(Latest Revision: Fri, Feb 23, 2023)
[2023/02/23: added more boldface and some minor rewording]
[2023/02/21: added some boldface emphasis]
[2023/02/17: added a couple of lines to section 4.5.1]
[2022/02/25: format and info addition to section 4.7.1]
[2021/01/20: updated chapter title]
[2019/06/03: added captions to figures]
[2019/05/30: inserted more figures]
[2019/03/21: format changes]
[2019/02/21: current 2019 updates]
Chapter Four -- Threads & Concurrency -- Lecture Notes
4.0 Objectives
Identify the basic components of a thread,
and contrast threads and processes.
Describe the major benefits and significant
challenges of designing
multithreaded processes.
Illustrate different approaches to implicit threading,
including thread pools,
fork-join, and Grand Central Dispatch.
Describe how the Windows and Linux operating systems represent
threads.
DesignLook at multithreaded applications
using
the Pthreads, Java, and Windows threading APIs.
Figure 4.1: Single-threaded and multithreaded processes
4.1 Overview See figure 4.1 at right. We can
think of a
thread as a part of a process that actually performs an execution
of the program - an execution sequence of a program.
There is only one thread in a "traditional process" but there can
be multiple threads - multiple execution sequences - within
a single process. The threads can share many
parts of the context
of the process, like the program code (aka the text),
variables and other data, open files, signals and other messages.

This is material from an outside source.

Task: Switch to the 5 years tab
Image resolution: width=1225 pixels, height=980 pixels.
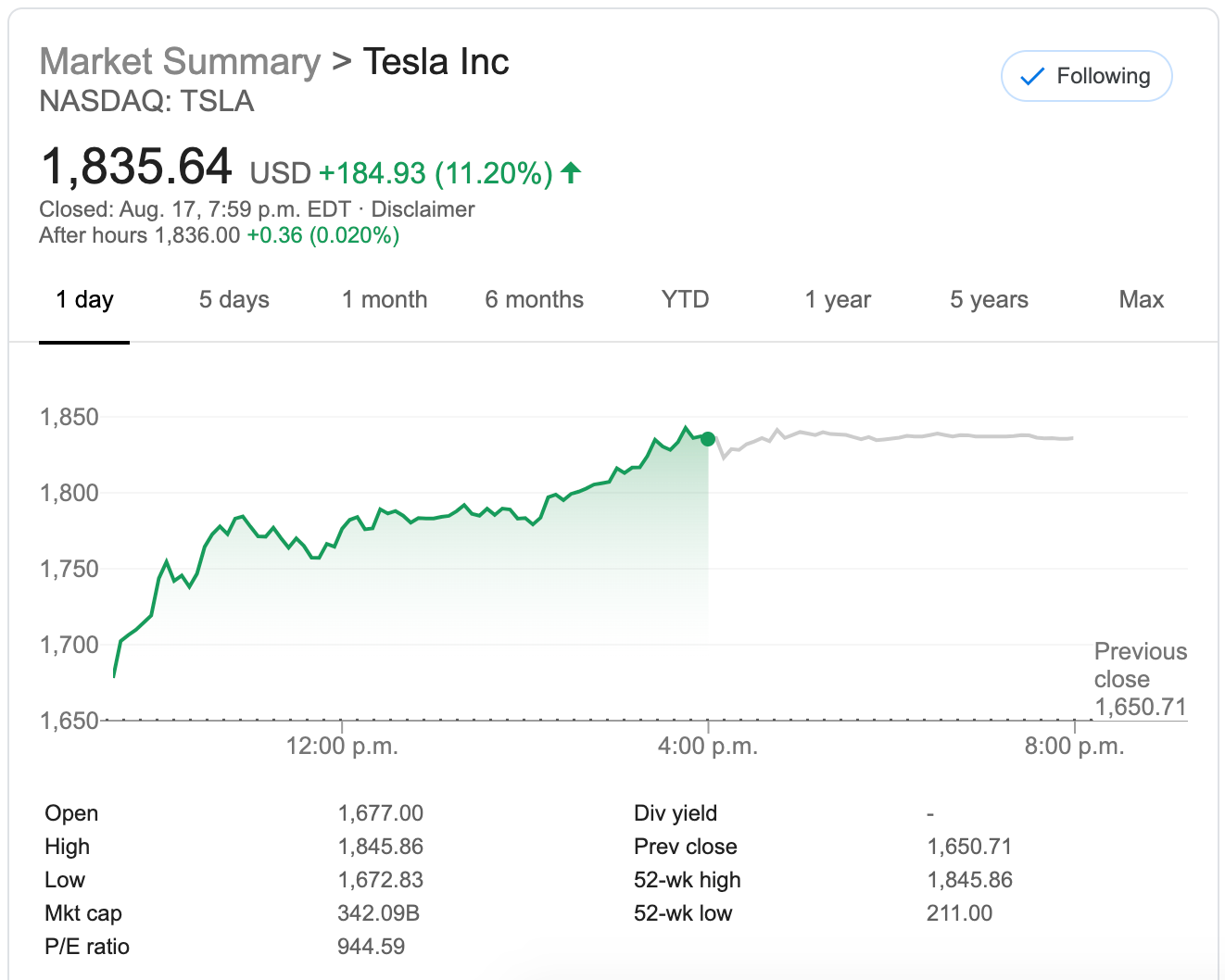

On the other hand, each thread is a separate execution sequence, and
so it needs NOT to share certain parts of its context. Each thread
needs to have its own separate program counter, CPU register values,
thread id number, and run-time stack for supporting its own function
calls.
4.1.1 Motivation It's common now that
we need computer
applications to work for us on multiple separate concurrent
activities, such as a word processor that concurrently renders
a display, checks the spelling in a document, and reads
characters the user types with a keyboard.

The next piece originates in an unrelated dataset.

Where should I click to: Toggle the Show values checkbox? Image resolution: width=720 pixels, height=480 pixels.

Figure 4.2: Multithreaded server architecture
When a multi-threaded process runs on a multiprocessor, it's possible
for two or more of the threads to execute simultaneously, which, of
course, can be a great efficiency win. One example would be a busy
Internet server process that can serve multiple clients
simultaneously.
Most operating system kernels are multithreaded!.
4.1.2 Benefits These are the main categories of
benefits of multithreaded programming.
Responsiveness: work is divided among threads and
some threads can continue working while others are blocked
(for example, waiting for I/O to complete) [ Note this is a type of
concurrent processing that applies to a uniprocessor ]

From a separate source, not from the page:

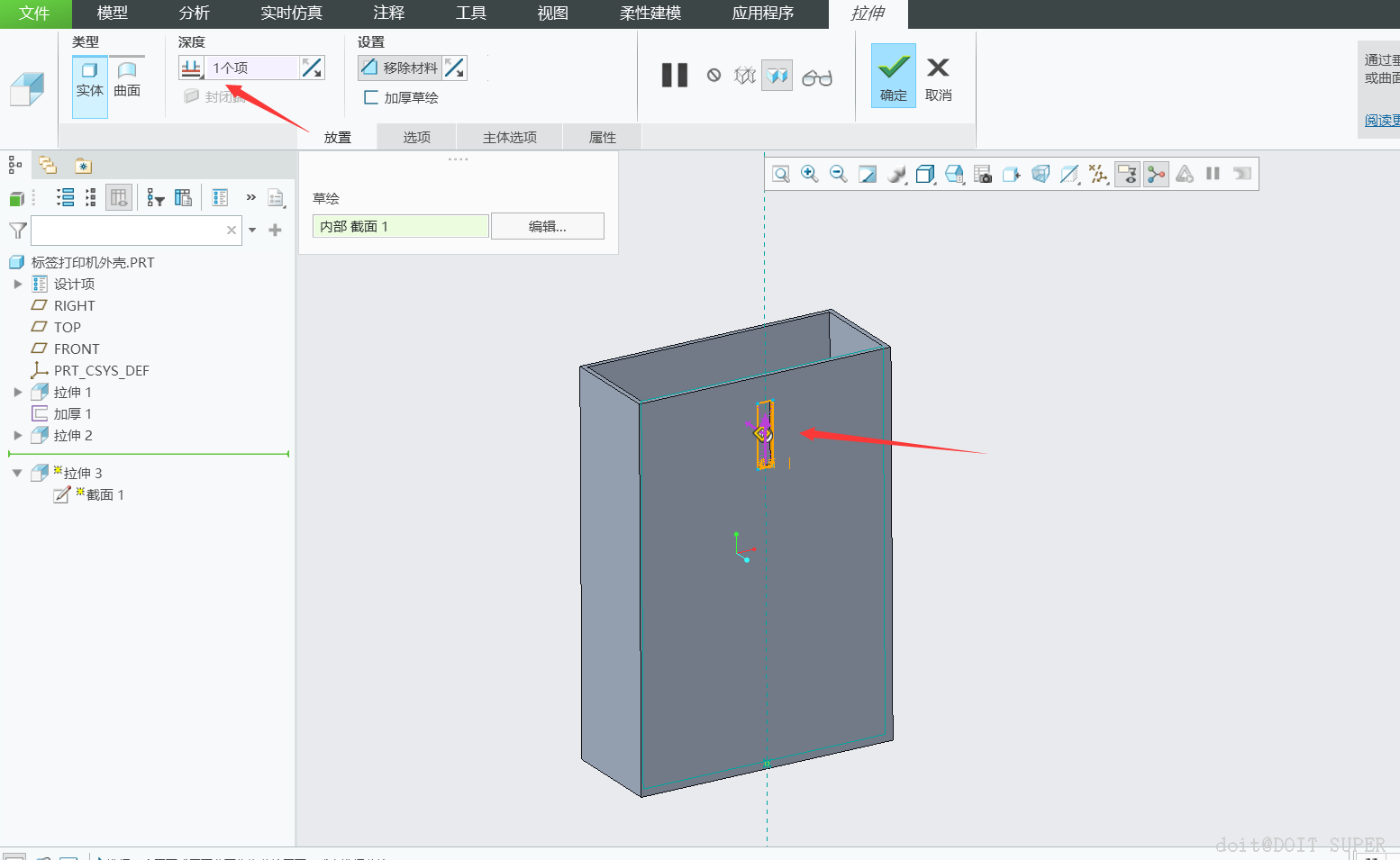The image size is (1400, 860).
Task: Open the glasses preview icon
Action: [x=816, y=77]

Resource Sharing: Unlike separate processes,
threads can
share memory and other resources by default,
which makes
it easier for them to communicate and cooperate.
Also, there is
efficient utilization of primary memory when threads share
code and data .
Economy:Not much needs to be done to add a new
thread
to an existing process, or to perform a context switch
between two threads of the same process. Therefore
these operations usually
require less new memory allocation and less time
than creation of a new
process or a context switch between different processes.
Scalability: On a multiprocessor,
multiple threads can work on a problem in parallel
- truly simultaneously.
A single-threaded process can only run on one CPU at a time,
no matter how many CPUs are available in the computer.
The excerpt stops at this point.